Ray DePaul, RapidMind president and CEO, explained that before multicore, software developers didn’t have to do much to take advantage of hardware improvements. “The challenge with multicore is that the software developers and ISVs actually have to do something to take advantage of it. The options today are quite difficult and error-prone.”

DePaul noted that the chipmakers are experiencing Moore’s Law, but on a new front: “They’re doubling cores at the rate they used to double clock speed, and there’s this gap in the software ecosystem’s ability to take advantage of that. That’s the gap we fill.”

The RapidMind platform incorporates a code optimizer that attempts to reduce overhead by analyzing computations for instructions that don’t need to be performed one step after another. A load manager schedules the work from one core to the next, while a data manager sorts out the flow of information and logging diagnostic tools report performance bottlenecks and other mishaps. Processor-specific support modules allow the RapidMind platform to communicate with the underlying hardware, while at the top of the stack top, the RapidMind API supports Linux and Windows applications.

DePaul argued that adding an abstraction layer makes developers’ lives simpler in a multicore world: “If you are fortunate enough to get [multicore applications] working, the next time the hardware revs, you have to go back to the drawing board. Our platform scales arbitrarily, to the number of cores.”

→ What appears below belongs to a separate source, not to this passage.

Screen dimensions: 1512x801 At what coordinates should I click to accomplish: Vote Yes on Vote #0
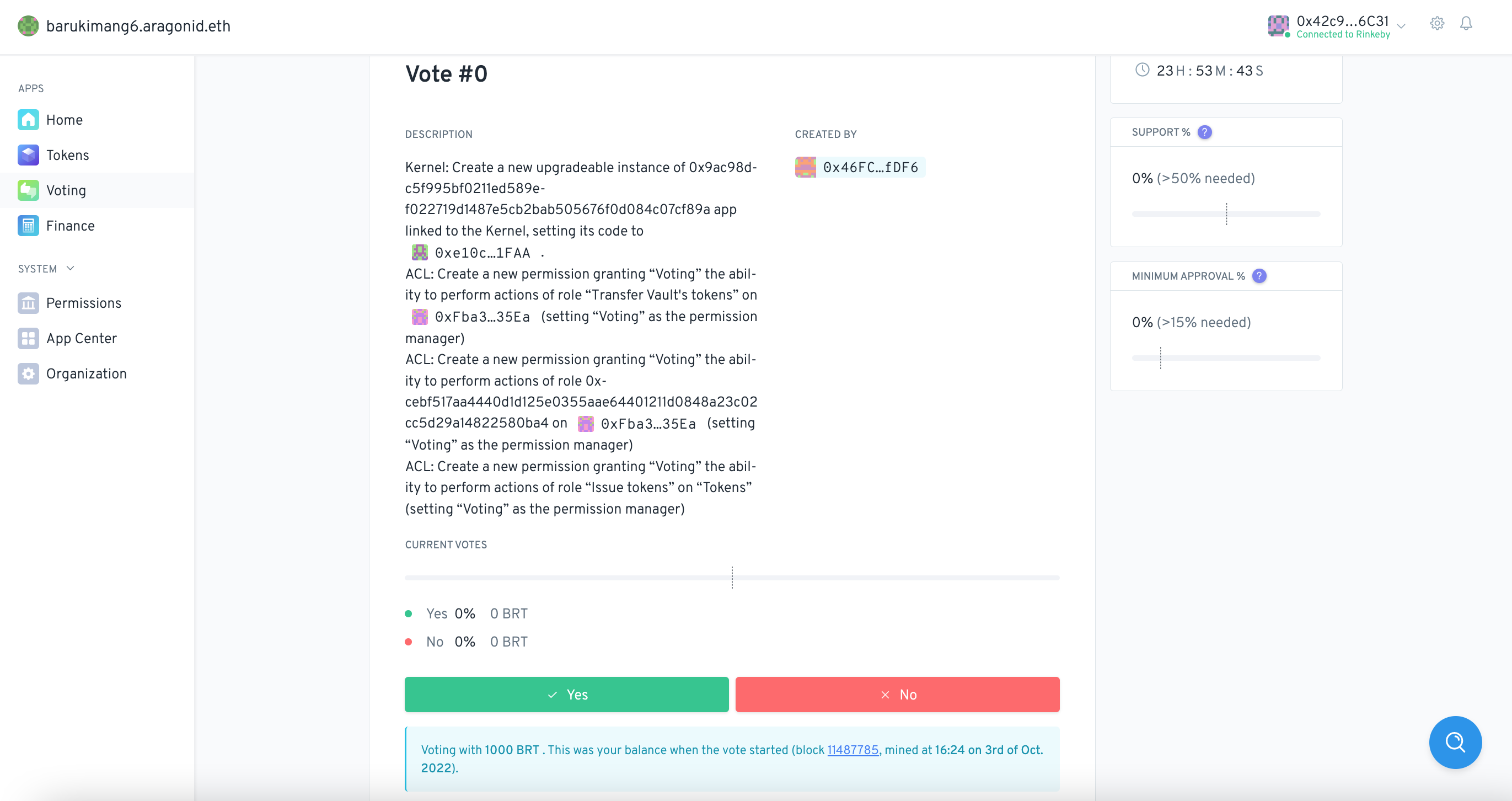tap(566, 694)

Today, the RapidMind platform works with the ATI x1X00 line of graphics cards, as well as NVIDIA’s Quadro card and the GeForce 6000, 7000 and 8000 series of cards. It also supports IBM’s 9-core Cell BE, in the company’s QS20/30 blade and in the Sony PlayStation 3. PlayStation users can run Yellow Dog Linux 5 on their PS3s; users on other platforms will have to be satisfied with Fedora Core 4, Red Hat Enterprise Linux 4, Ubuntu 6.10, Windows 2000 and later versions of those operating systems. RapidMind expects to announce support for AMD and Intel processors at a later date.